EXERCISE PASSAGE
----

The Chicago White Sox are not getting much out of the Dylan Cease trade. To be fair, San Diego is not getting what they paid for from Dylan Cease this season, either.
The Sox hung four runs on Cease last Friday as his ERA climbed to 4.64 in his return to Rate Field. Cease has looked a lot like the inconsistent pitcher we saw in Chicago during the 2023 season. That was his final season on the South Side, where he posted a 4.58 ERA with a 3.72 FIP.
A bad defense behind Cease and a 10.1 walk percentage can be credited for his ERA ballooning after a career low 2.20 ERA in 2022 that put him in the Cy Young conversation. His 2025 season seems to be following the same trend, with a 3.64 FIP this season and a 9.9 walk percentage.
Cease was good for the Padres in 2024 and helped them get to the playoffs with a 3.47 ERA, 224 strikeouts, and a 1.07 WHIP. He also has a 3.1 fWAR this year, showing he has some value as the Padres head to the playoffs once again.
The White Sox have hardly gotten anything out of trading Cease to San Diego.

----

DATA SECTION
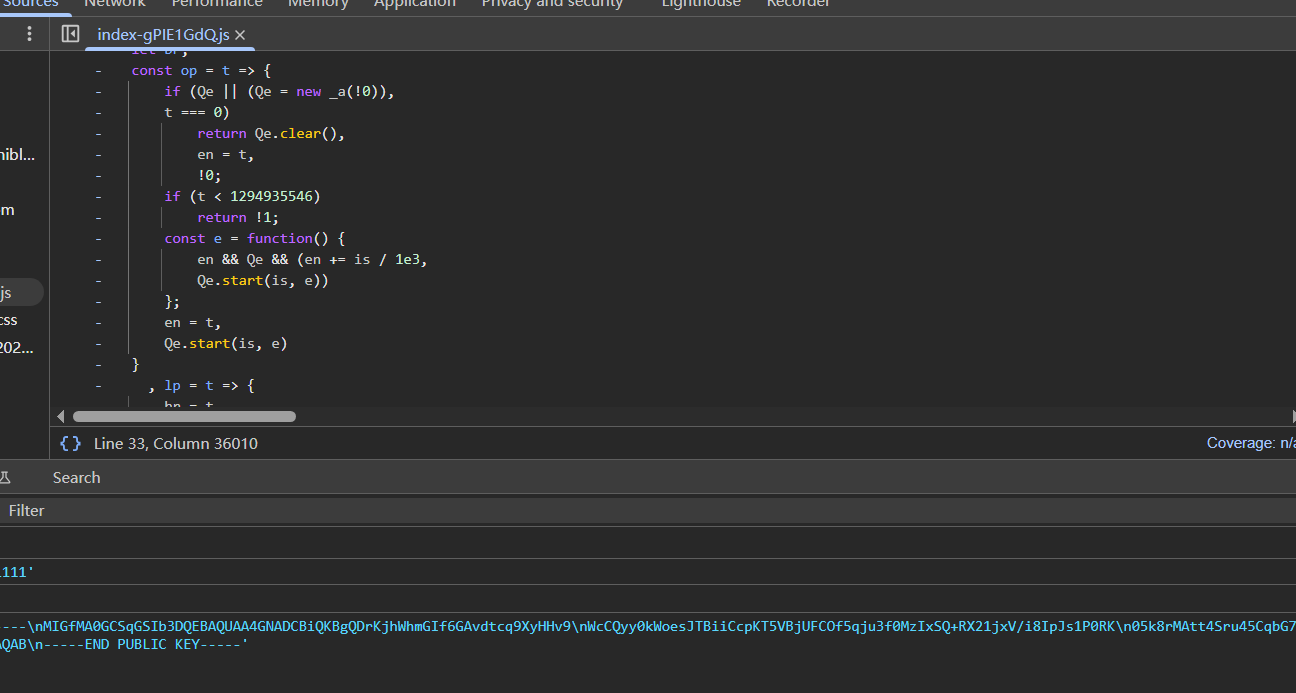Open the Performance panel tab
The height and width of the screenshot is (693, 1296).
(x=217, y=4)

----

EXERCISE TASKS
- a) In the text on the Dylan Cease trade, repeat the part from "The Chicago White" to "this season, either.", swapping "San Diego" for "the Padres".
- b) According to the text on the Dylan Cease trade, what ERA did Cease post in 2022?
- c) List every ERA figure given for Cease in the text on the Dylan Cease trade.

TASK-BY-TASK RESULTS
- a)
The Chicago White Sox are not getting much out of the Dylan Cease trade. To be fair, the Padres is not getting what they paid for from Dylan Cease this season, either.

- b) A career-low 2.20 ERA.

- c) 4.64, 4.58, 2.20, 3.47